Still, Mr. Sullivan would have labored in relative obscurity, if not for his role in secret negotiations with Iran.   In July 2012, he quietly dropped off a trip in Paris when Mrs. Clinton sent him to Oman to meet Iranian officials to explore whether there was scope for a nuclear deal.
“It was unusual because he didn’t have the high profile and years of experience that others had who could have been sent,” Mrs. Clinton said. “But he had my full confidence, and he was still low-enough profile that he could travel back and forth without inciting undue interest.”
Those first talks went nowhere, but in later meetings, Mr. Sullivan, joined by a more senior but similarly soft-spoken diplomat, William J. Burns, laid the groundwork for the interim nuclear deal that Iran signed with the West in Geneva last November.

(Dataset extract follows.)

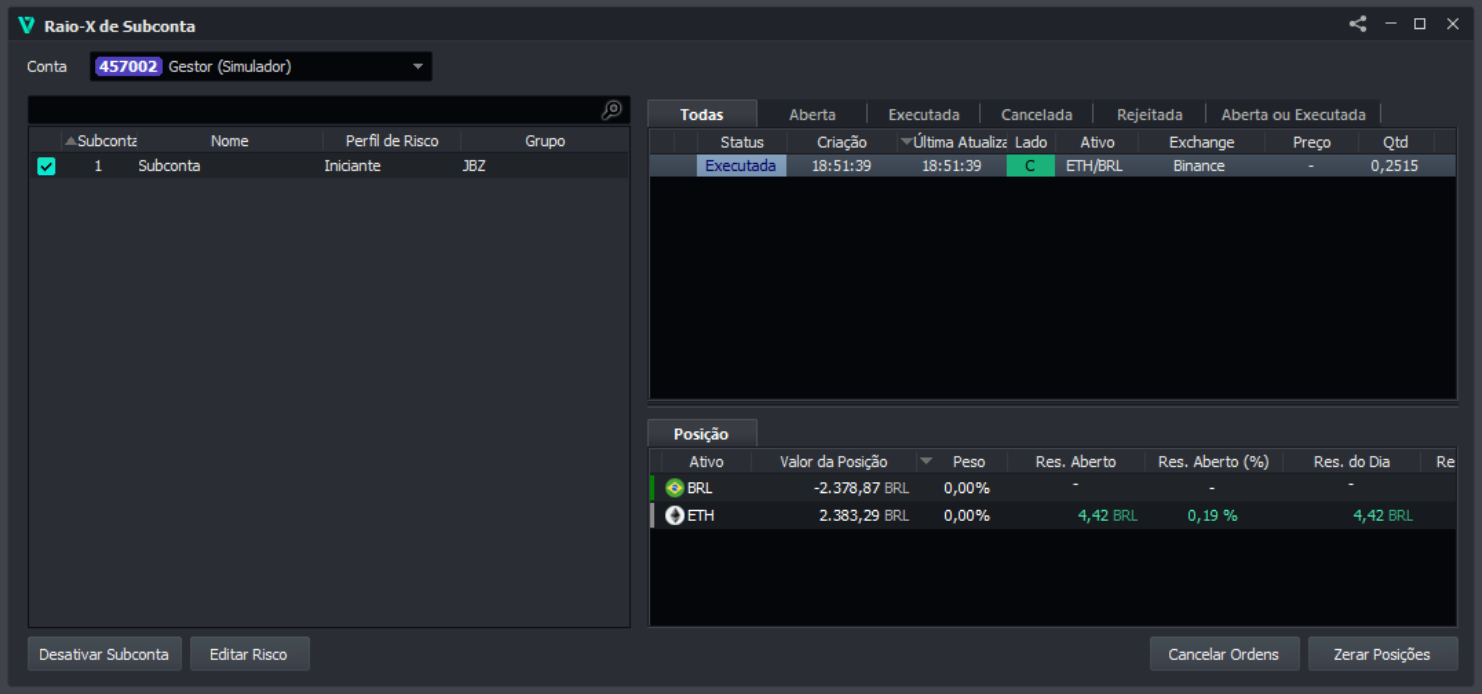Click the Brazil flag BRL icon
The width and height of the screenshot is (1482, 694).
[x=675, y=488]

What sets Mr. Sullivan apart in a town full of smart, driven young people who impress their elders is how he has shuttled between the political worlds of Clinton and Obama — and did so without getting a rap as a careerist or an opportunist.

Jake Sullivan plans to teach at Yale Law School, but he is already being seen as a potential national security adviser in a Hillary Rodham Clinton administration.                                                                  

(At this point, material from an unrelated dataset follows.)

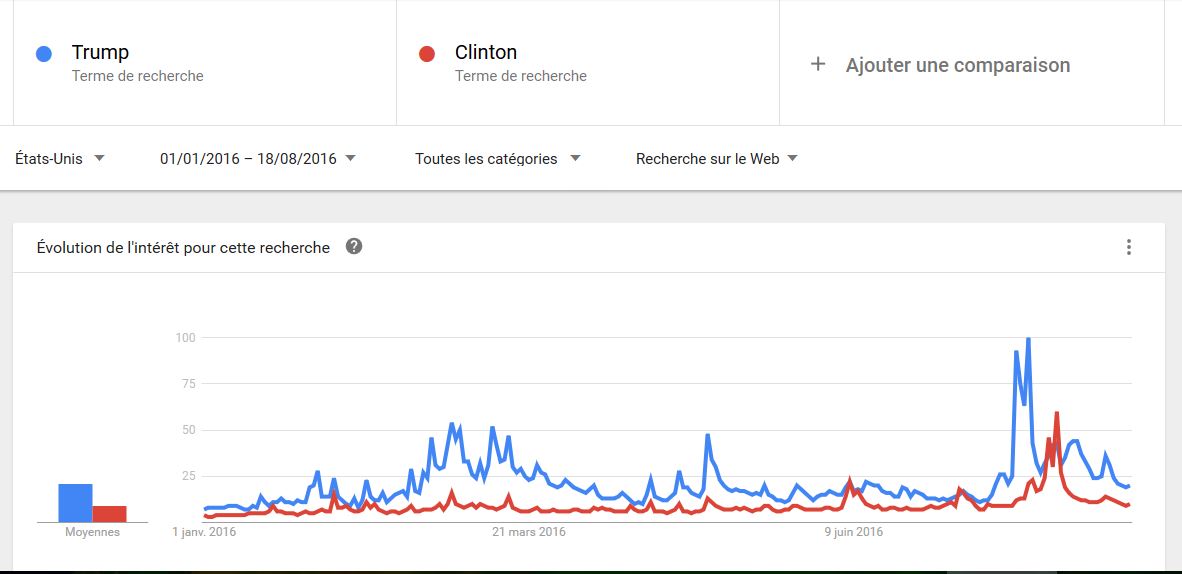Expand the Toutes les catégories dropdown

pyautogui.click(x=498, y=158)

In 2008, he jumped from Mrs. Clinton’s vanquished primary campaign to prepare President Obama for his debates with Senator John McCain. After four years in Mrs. Clinton’s State Department, Mr. Sullivan was weighing a return to his native Minnesota and a political career. But aides to Mr. Obama were determined to bring him into the West Wing.
To get Mr. Sullivan face time with the president, Benjamin J. Rhodes, a deputy national security adviser, recalled setting up a lunch on a trip to Myanmar, during which Mr. Obama turned unexpectedly to Mr. Sullivan and asked him for a quick history of the country.

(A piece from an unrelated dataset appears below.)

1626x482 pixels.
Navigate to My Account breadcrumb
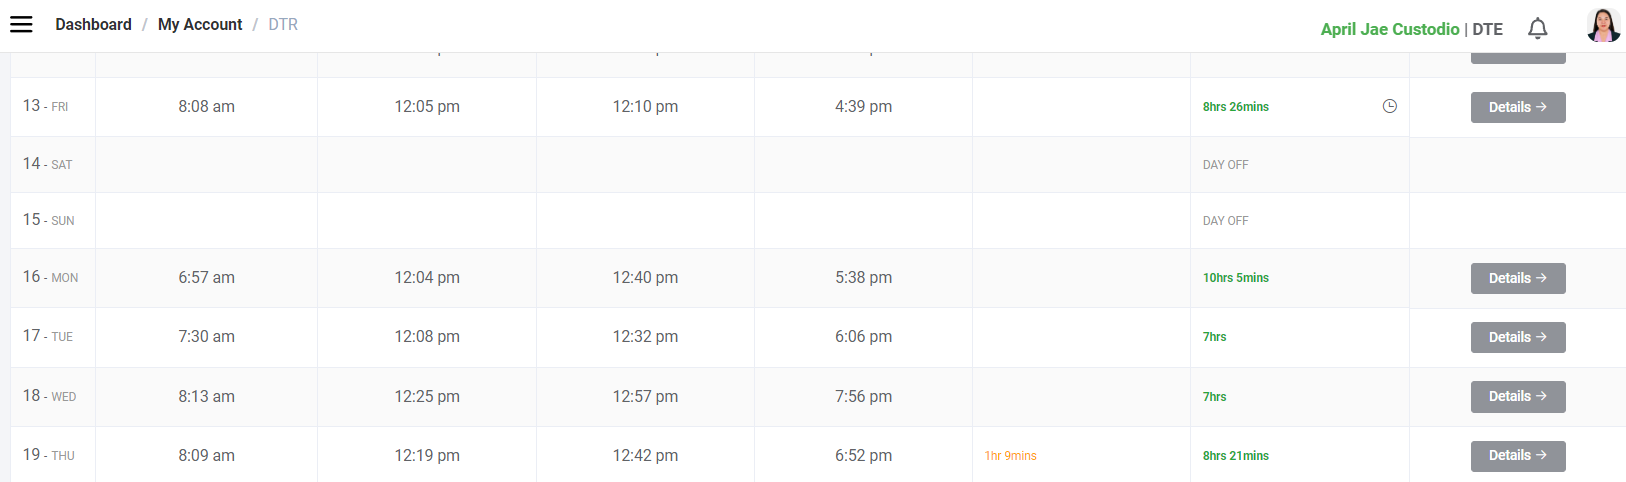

The job of national security adviser to Mr. Biden was an odd fit, given the potential for future rivalry between Mr. Sullivan’s old boss and a vice president who has not ruled out his own run for the White House. But it was the only senior national security job open, and Mr. Obama called Mr. Sullivan from Air Force One to lean on him to take it.
Mr. Biden, his aides say, has never been troubled by Mr. Sullivan’s ties to Mrs. Clinton. But as a potential Clinton campaign draws closer, avoiding a conflict of interest was bound to get trickier. Mr. Sullivan, for example, reviewed chapters of Mrs. Clinton’s new book, “Hard Choices,” while doing his day job for the vice president.
In a statement, Mr. Biden praised Mr. Sullivan for his “clear, incisive, and creative thinking,” adding, “if I have anything to do with it, he will be back in government sooner rather than later.”  Should Mrs. Clinton become president, it is hard to imagine she would not want Mr. Sullivan to return to work with her. “I’ve never in 12 years seen her rely on anyone like I’ve seen her rely on him” for policy, said Philippe Reines, a senior adviser who worked with Mr. Sullivan at the State Department.
Friends of Mr. Sullivan predict he will resist the pull of another campaign. He got a taste of the furies to come when his name surfaced on emails about the administration’s talking points after the Benghazi attack.
A bigger disincentive is his girlfriend, Maggie Goodlander, who is a second-year law student at Yale and the main reason for his move to New Haven. The couple met at a security conference in Munich, when she was working for former Senator Joseph I. Lieberman of Connecticut.
But there is at least one threat to Mr. Sullivan’s plans. He has agreed to stay on with the administration until July 20, the deadline for reaching a final nuclear deal with Iran. If that deadline slips, as many officials expect, he might have to delay his plans to conduct a last round of diplomacy.